The focus of his solo exhibition is "the vessel'', which he describes as being both a positive and negative shape, a shelter and prison, and a means of spiritual travel.
Mr. Ming sums up his artistic philosophy as "a journey of exploration in which other travellers are essential. An art of healing, no dealing, exorcism not commercialism''. He feels that as "a black artist whose experience is shared with many (black and white) people in Britain, I too, have much to contribute''.

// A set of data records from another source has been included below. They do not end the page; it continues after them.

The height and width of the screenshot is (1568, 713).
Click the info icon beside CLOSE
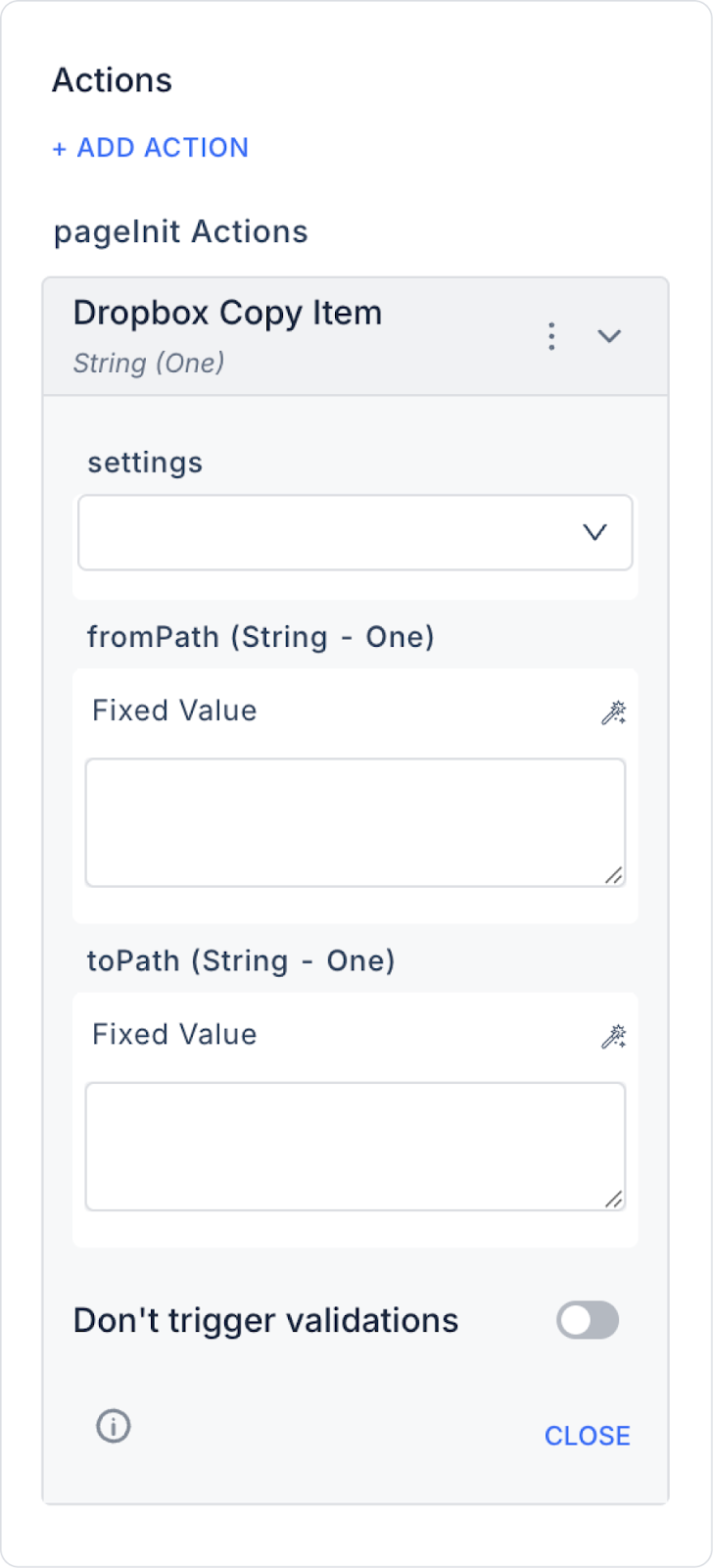click(114, 1426)
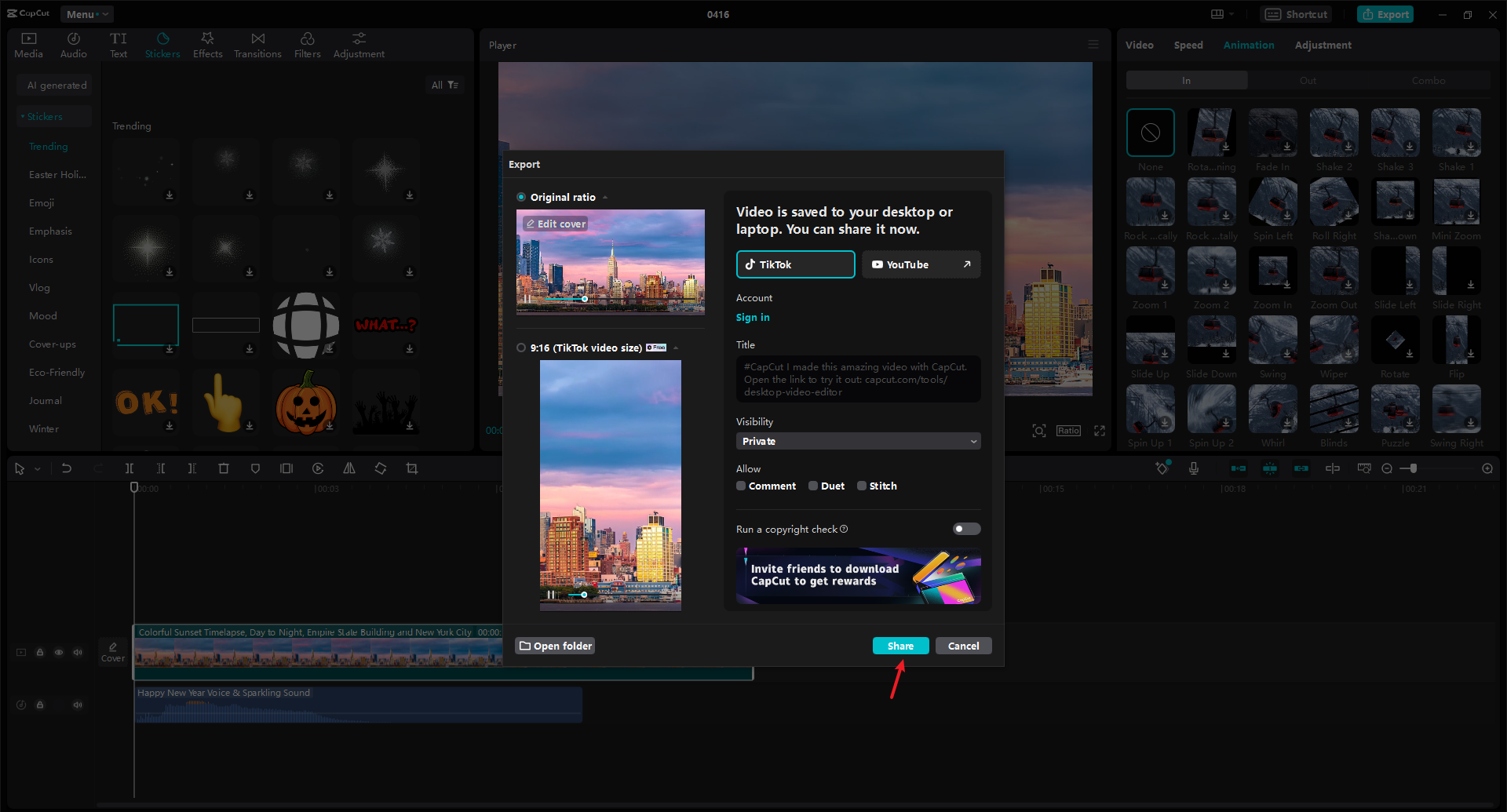The height and width of the screenshot is (812, 1507).
Task: Switch to the Speed tab
Action: 1188,45
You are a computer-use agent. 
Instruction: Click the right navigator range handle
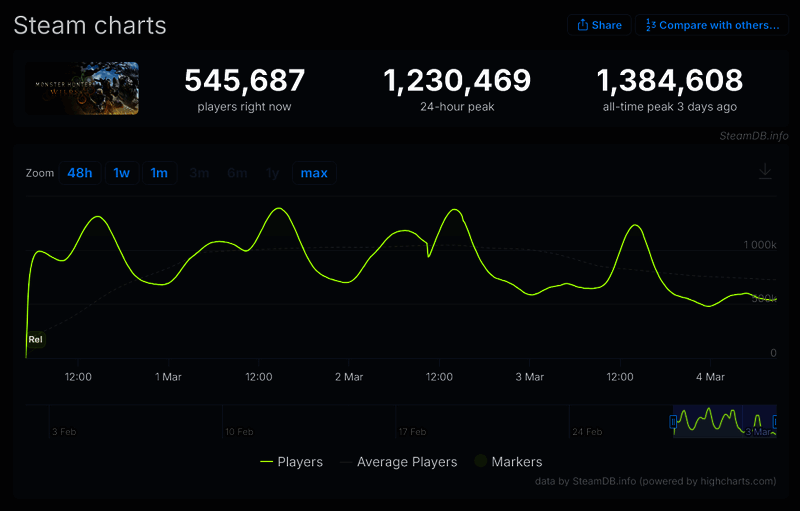(x=776, y=422)
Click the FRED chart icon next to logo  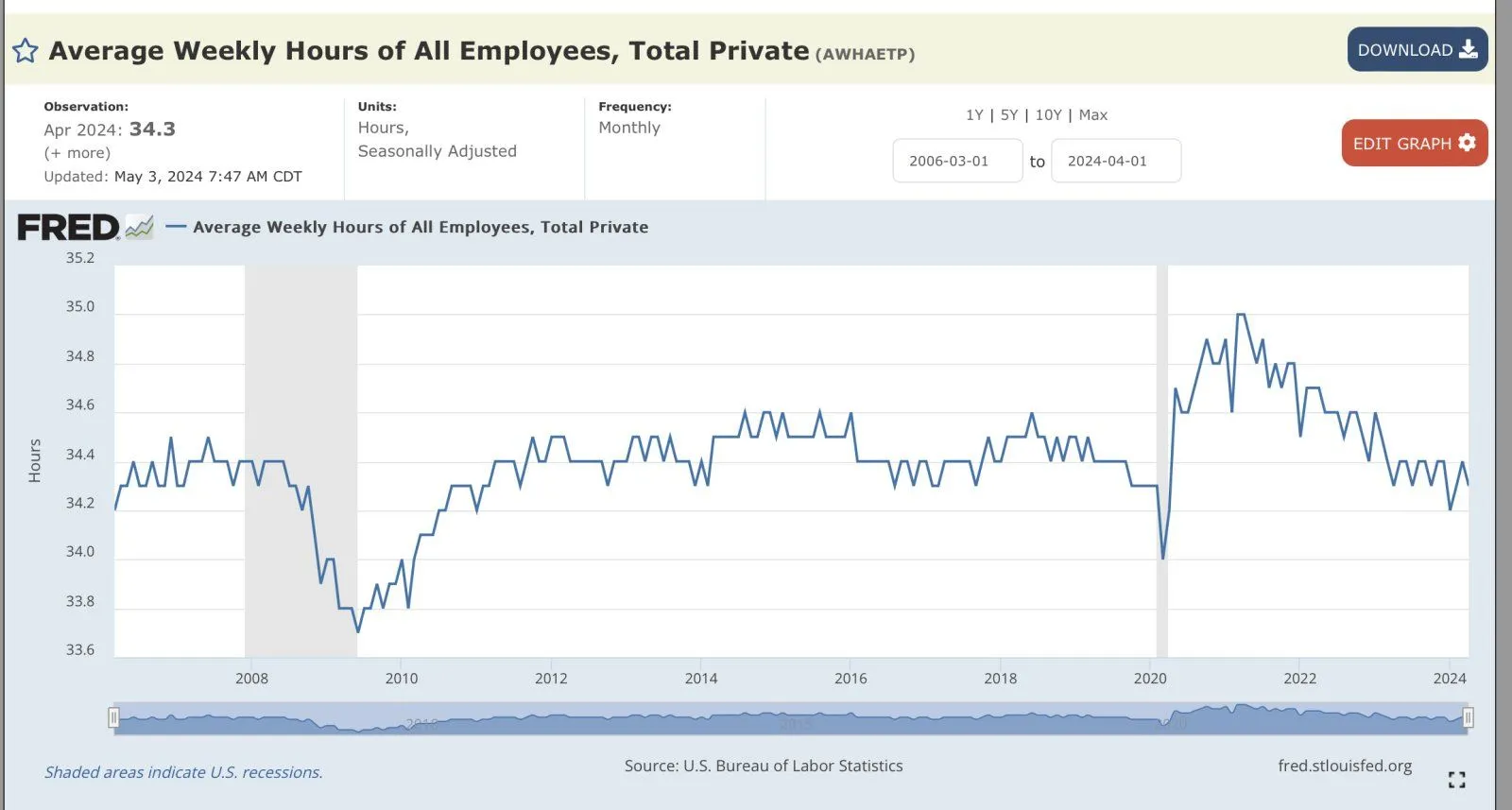click(139, 227)
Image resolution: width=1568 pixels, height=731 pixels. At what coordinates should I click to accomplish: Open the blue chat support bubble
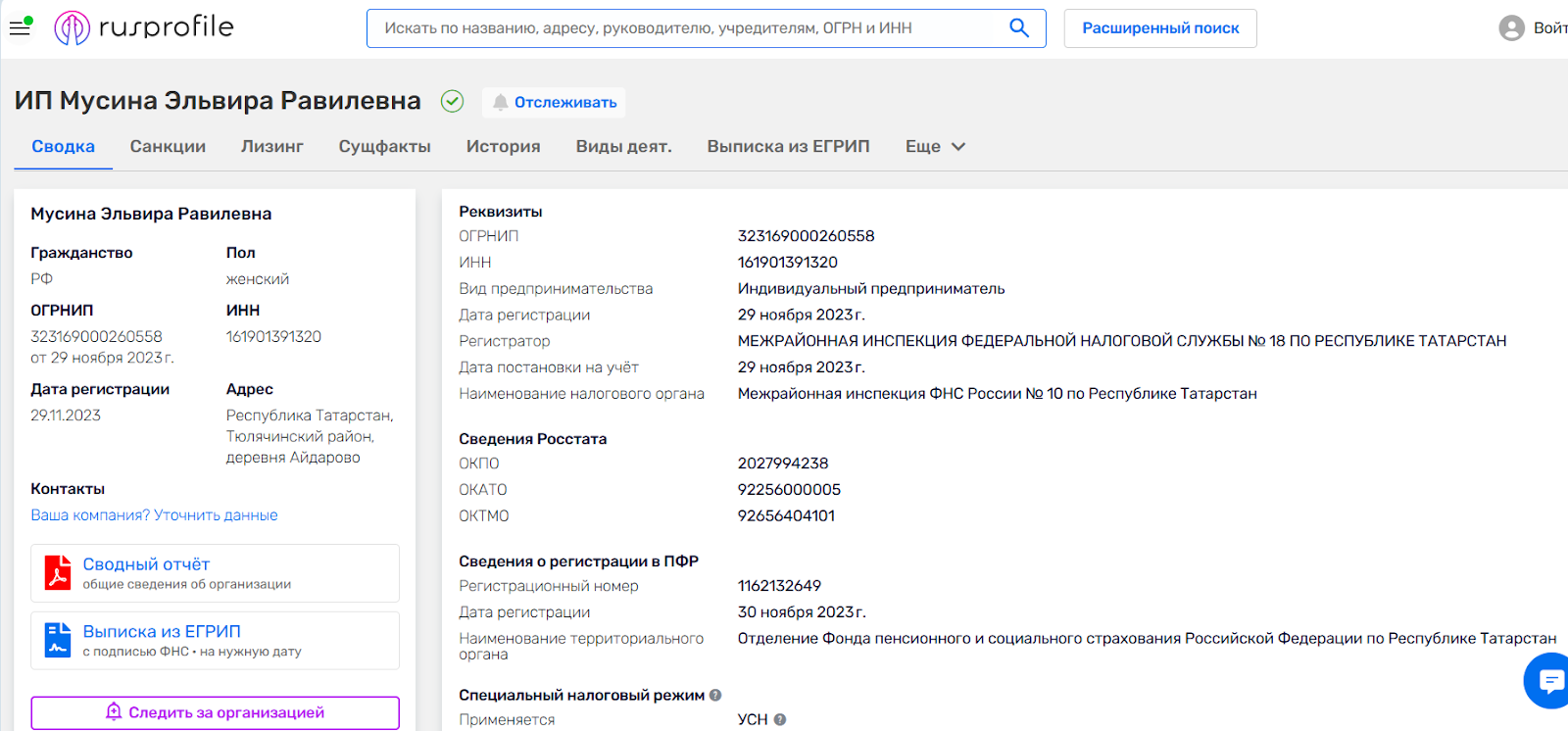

Mr. Ming has gained a reputation as a champion of young artists, and devotes much of his time to community projects. He has worked on such projects as the Arts Education for a Multicultural Society, Artreach and the Liverpool Anti-Racist Community Arts Association.
He has held an impressive number of solo shows in such prominent locations as the Africa Centre at Covent Garden and the Commonwealth Institute, both in London, the renowned Crucible Theatre in Sheffield, and the Birmingham Museum and Art Gallery.
Mr. Ming's work is also held by the Africa Archive in London, and is in various private and public collections in Britain, the US and Bermuda. He has also been featured on British TV, on Channel 4's Hear and Now and BBC Radio's Back-a-Yard.
MING CREATION -- Preservation Log, of bog oak, sticks, rop and bitumen -- 6' x 2'6.
SCULPTOR HONOURED -- Mr. Bill Ming (second from left) shows visitors his work at the Commonwealth Institute in London exhibit.